| WHAT THIS TASK INVOLVES |
Reproduce every one of the following lines verbatim, in the order given.

## start

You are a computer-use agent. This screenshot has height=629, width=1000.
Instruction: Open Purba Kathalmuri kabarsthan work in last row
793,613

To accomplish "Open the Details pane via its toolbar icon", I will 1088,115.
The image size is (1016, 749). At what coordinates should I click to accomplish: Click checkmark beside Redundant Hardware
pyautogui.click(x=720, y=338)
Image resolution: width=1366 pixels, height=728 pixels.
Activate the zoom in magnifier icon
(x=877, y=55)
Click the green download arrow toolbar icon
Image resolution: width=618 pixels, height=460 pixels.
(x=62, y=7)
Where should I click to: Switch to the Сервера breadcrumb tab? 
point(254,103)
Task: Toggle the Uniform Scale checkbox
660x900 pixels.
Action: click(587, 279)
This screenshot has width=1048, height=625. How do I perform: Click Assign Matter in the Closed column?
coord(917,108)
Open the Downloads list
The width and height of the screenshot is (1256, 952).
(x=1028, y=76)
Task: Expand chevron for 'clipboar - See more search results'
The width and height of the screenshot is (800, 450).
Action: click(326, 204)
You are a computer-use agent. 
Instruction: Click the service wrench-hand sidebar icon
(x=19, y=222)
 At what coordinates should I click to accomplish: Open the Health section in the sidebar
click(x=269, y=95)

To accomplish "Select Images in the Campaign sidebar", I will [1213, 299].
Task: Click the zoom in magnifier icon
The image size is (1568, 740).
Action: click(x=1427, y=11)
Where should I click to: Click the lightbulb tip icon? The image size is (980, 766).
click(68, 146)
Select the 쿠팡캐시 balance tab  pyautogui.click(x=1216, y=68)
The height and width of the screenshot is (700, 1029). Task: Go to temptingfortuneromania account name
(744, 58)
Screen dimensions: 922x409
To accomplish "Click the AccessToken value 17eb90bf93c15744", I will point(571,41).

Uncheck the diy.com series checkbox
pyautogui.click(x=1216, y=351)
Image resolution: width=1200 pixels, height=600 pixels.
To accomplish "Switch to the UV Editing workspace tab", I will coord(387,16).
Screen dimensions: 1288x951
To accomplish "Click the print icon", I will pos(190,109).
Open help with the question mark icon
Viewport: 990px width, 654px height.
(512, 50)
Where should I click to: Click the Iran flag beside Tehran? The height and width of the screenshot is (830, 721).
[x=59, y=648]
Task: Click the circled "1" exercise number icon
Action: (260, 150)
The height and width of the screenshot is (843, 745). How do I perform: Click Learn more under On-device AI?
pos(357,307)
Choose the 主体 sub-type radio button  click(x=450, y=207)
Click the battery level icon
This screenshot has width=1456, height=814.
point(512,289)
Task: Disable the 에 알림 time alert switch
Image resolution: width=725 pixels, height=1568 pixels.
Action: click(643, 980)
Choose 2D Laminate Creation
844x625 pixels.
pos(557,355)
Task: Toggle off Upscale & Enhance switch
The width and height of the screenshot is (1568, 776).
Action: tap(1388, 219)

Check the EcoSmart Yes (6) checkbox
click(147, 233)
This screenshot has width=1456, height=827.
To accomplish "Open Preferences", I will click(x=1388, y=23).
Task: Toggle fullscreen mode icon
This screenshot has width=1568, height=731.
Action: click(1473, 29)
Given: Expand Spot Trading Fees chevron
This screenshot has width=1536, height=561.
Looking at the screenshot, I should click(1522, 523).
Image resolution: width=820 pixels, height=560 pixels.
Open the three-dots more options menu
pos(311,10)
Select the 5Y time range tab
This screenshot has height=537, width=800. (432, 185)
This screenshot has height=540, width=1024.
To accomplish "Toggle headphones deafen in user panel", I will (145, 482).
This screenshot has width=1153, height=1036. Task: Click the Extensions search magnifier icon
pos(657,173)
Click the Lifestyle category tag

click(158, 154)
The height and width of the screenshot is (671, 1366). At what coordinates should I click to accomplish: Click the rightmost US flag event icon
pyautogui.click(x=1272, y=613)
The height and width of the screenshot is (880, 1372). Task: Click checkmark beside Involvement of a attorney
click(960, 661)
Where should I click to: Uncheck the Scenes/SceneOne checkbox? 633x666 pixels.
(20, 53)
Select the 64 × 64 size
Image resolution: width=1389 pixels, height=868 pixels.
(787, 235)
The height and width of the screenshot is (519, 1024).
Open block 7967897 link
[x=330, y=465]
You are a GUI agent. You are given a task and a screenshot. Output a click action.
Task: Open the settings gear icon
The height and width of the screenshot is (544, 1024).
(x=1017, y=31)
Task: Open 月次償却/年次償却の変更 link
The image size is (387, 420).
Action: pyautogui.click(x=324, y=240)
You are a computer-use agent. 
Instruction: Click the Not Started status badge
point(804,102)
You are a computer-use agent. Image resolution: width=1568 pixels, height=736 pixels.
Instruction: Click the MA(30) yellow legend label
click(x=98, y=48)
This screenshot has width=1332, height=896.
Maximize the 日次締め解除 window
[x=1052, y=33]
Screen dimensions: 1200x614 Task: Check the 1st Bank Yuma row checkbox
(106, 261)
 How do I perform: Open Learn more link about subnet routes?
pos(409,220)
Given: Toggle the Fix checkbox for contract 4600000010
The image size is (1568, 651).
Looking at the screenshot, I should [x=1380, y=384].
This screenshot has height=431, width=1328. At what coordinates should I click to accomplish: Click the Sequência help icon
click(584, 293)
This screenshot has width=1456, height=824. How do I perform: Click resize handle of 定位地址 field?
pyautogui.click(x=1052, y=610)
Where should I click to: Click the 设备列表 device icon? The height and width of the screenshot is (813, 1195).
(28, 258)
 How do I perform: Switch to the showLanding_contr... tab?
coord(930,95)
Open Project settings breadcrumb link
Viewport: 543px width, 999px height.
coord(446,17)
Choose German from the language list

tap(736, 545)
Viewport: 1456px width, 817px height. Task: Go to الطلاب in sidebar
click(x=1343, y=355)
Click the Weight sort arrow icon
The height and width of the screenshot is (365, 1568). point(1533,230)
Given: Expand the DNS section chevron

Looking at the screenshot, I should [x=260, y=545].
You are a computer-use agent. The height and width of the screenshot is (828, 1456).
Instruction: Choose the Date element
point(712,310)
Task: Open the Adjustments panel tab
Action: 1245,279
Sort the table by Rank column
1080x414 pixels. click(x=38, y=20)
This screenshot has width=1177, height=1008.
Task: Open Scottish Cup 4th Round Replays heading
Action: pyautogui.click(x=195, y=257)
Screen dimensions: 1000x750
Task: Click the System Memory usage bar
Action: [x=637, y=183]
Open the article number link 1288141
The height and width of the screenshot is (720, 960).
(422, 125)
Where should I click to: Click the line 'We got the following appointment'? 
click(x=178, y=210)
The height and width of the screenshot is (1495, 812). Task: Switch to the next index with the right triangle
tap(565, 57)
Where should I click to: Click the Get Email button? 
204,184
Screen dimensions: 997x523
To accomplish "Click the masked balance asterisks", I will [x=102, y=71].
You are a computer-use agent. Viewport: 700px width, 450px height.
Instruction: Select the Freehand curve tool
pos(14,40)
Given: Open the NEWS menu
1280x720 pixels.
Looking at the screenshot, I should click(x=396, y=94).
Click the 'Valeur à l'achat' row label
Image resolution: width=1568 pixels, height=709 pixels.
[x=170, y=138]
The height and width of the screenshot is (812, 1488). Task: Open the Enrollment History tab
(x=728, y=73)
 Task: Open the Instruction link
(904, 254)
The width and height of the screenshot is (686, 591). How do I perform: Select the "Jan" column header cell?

## end

| SOLUTION |
You are a computer-use agent. This screenshot has height=629, width=1000.
Instruction: Open Purba Kathalmuri kabarsthan work in last row
793,613

To accomplish "Open the Details pane via its toolbar icon", I will 1088,115.
The image size is (1016, 749). At what coordinates should I click to accomplish: Click checkmark beside Redundant Hardware
pyautogui.click(x=720, y=338)
Image resolution: width=1366 pixels, height=728 pixels.
Activate the zoom in magnifier icon
(x=877, y=55)
Click the green download arrow toolbar icon
Image resolution: width=618 pixels, height=460 pixels.
(x=62, y=7)
Where should I click to: Switch to the Сервера breadcrumb tab? 
point(254,103)
Task: Toggle the Uniform Scale checkbox
660x900 pixels.
Action: click(587, 279)
This screenshot has width=1048, height=625. How do I perform: Click Assign Matter in the Closed column?
coord(917,108)
Open the Downloads list
The width and height of the screenshot is (1256, 952).
(x=1028, y=76)
Task: Expand chevron for 'clipboar - See more search results'
The width and height of the screenshot is (800, 450).
Action: click(326, 204)
You are a computer-use agent. 
Instruction: Click the service wrench-hand sidebar icon
(x=19, y=222)
 At what coordinates should I click to accomplish: Open the Health section in the sidebar
click(x=269, y=95)

To accomplish "Select Images in the Campaign sidebar", I will [1213, 299].
Task: Click the zoom in magnifier icon
The image size is (1568, 740).
Action: click(x=1427, y=11)
Where should I click to: Click the lightbulb tip icon? The image size is (980, 766).
click(68, 146)
Select the 쿠팡캐시 balance tab  pyautogui.click(x=1216, y=68)
The height and width of the screenshot is (700, 1029). Task: Go to temptingfortuneromania account name
(744, 58)
Screen dimensions: 922x409
To accomplish "Click the AccessToken value 17eb90bf93c15744", I will point(571,41).

Uncheck the diy.com series checkbox
pyautogui.click(x=1216, y=351)
Image resolution: width=1200 pixels, height=600 pixels.
To accomplish "Switch to the UV Editing workspace tab", I will coord(387,16).
Screen dimensions: 1288x951
To accomplish "Click the print icon", I will pos(190,109).
Open help with the question mark icon
Viewport: 990px width, 654px height.
(512, 50)
Where should I click to: Click the Iran flag beside Tehran? The height and width of the screenshot is (830, 721).
[x=59, y=648]
Task: Click the circled "1" exercise number icon
Action: (260, 150)
The height and width of the screenshot is (843, 745). How do I perform: Click Learn more under On-device AI?
pos(357,307)
Choose the 主体 sub-type radio button  click(x=450, y=207)
Click the battery level icon
This screenshot has width=1456, height=814.
point(512,289)
Task: Disable the 에 알림 time alert switch
Image resolution: width=725 pixels, height=1568 pixels.
Action: click(643, 980)
Choose 2D Laminate Creation
844x625 pixels.
pos(557,355)
Task: Toggle off Upscale & Enhance switch
The width and height of the screenshot is (1568, 776).
Action: tap(1388, 219)

Check the EcoSmart Yes (6) checkbox
click(147, 233)
This screenshot has width=1456, height=827.
To accomplish "Open Preferences", I will click(x=1388, y=23).
Task: Toggle fullscreen mode icon
This screenshot has width=1568, height=731.
Action: click(1473, 29)
Given: Expand Spot Trading Fees chevron
This screenshot has width=1536, height=561.
Looking at the screenshot, I should click(1522, 523).
Image resolution: width=820 pixels, height=560 pixels.
Open the three-dots more options menu
pos(311,10)
Select the 5Y time range tab
This screenshot has height=537, width=800. (432, 185)
This screenshot has height=540, width=1024.
To accomplish "Toggle headphones deafen in user panel", I will (145, 482).
This screenshot has width=1153, height=1036. Task: Click the Extensions search magnifier icon
pos(657,173)
Click the Lifestyle category tag

click(158, 154)
The height and width of the screenshot is (671, 1366). At what coordinates should I click to accomplish: Click the rightmost US flag event icon
pyautogui.click(x=1272, y=613)
The height and width of the screenshot is (880, 1372). Task: Click checkmark beside Involvement of a attorney
click(960, 661)
Where should I click to: Uncheck the Scenes/SceneOne checkbox? 633x666 pixels.
(20, 53)
Select the 64 × 64 size
Image resolution: width=1389 pixels, height=868 pixels.
(787, 235)
The height and width of the screenshot is (519, 1024).
Open block 7967897 link
[x=330, y=465]
You are a GUI agent. You are given a task and a screenshot. Output a click action.
Task: Open the settings gear icon
The height and width of the screenshot is (544, 1024).
(x=1017, y=31)
Task: Open 月次償却/年次償却の変更 link
The image size is (387, 420).
Action: pyautogui.click(x=324, y=240)
You are a computer-use agent. 
Instruction: Click the Not Started status badge
point(804,102)
You are a computer-use agent. Image resolution: width=1568 pixels, height=736 pixels.
Instruction: Click the MA(30) yellow legend label
click(x=98, y=48)
This screenshot has width=1332, height=896.
Maximize the 日次締め解除 window
[x=1052, y=33]
Screen dimensions: 1200x614 Task: Check the 1st Bank Yuma row checkbox
(106, 261)
 How do I perform: Open Learn more link about subnet routes?
pos(409,220)
Given: Toggle the Fix checkbox for contract 4600000010
The image size is (1568, 651).
Looking at the screenshot, I should [x=1380, y=384].
This screenshot has height=431, width=1328. At what coordinates should I click to accomplish: Click the Sequência help icon
click(584, 293)
This screenshot has width=1456, height=824. How do I perform: Click resize handle of 定位地址 field?
pyautogui.click(x=1052, y=610)
Where should I click to: Click the 设备列表 device icon? The height and width of the screenshot is (813, 1195).
(28, 258)
 How do I perform: Switch to the showLanding_contr... tab?
coord(930,95)
Open Project settings breadcrumb link
Viewport: 543px width, 999px height.
coord(446,17)
Choose German from the language list

tap(736, 545)
Viewport: 1456px width, 817px height. Task: Go to الطلاب in sidebar
click(x=1343, y=355)
Click the Weight sort arrow icon
The height and width of the screenshot is (365, 1568). point(1533,230)
Given: Expand the DNS section chevron

Looking at the screenshot, I should [x=260, y=545].
You are a computer-use agent. The height and width of the screenshot is (828, 1456).
Instruction: Choose the Date element
point(712,310)
Task: Open the Adjustments panel tab
Action: 1245,279
Sort the table by Rank column
1080x414 pixels. click(x=38, y=20)
This screenshot has width=1177, height=1008.
Task: Open Scottish Cup 4th Round Replays heading
Action: pyautogui.click(x=195, y=257)
Screen dimensions: 1000x750
Task: Click the System Memory usage bar
Action: [x=637, y=183]
Open the article number link 1288141
The height and width of the screenshot is (720, 960).
(422, 125)
Where should I click to: Click the line 'We got the following appointment'? 
click(x=178, y=210)
The height and width of the screenshot is (1495, 812). Task: Switch to the next index with the right triangle
tap(565, 57)
Where should I click to: Click the Get Email button? 
204,184
Screen dimensions: 997x523
To accomplish "Click the masked balance asterisks", I will [x=102, y=71].
You are a computer-use agent. Viewport: 700px width, 450px height.
Instruction: Select the Freehand curve tool
pos(14,40)
Given: Open the NEWS menu
1280x720 pixels.
Looking at the screenshot, I should click(x=396, y=94).
Click the 'Valeur à l'achat' row label
Image resolution: width=1568 pixels, height=709 pixels.
[x=170, y=138]
The height and width of the screenshot is (812, 1488). Task: Open the Enrollment History tab
(x=728, y=73)
 Task: Open the Instruction link
(904, 254)
The width and height of the screenshot is (686, 591). How do I perform: Select the "Jan" column header cell?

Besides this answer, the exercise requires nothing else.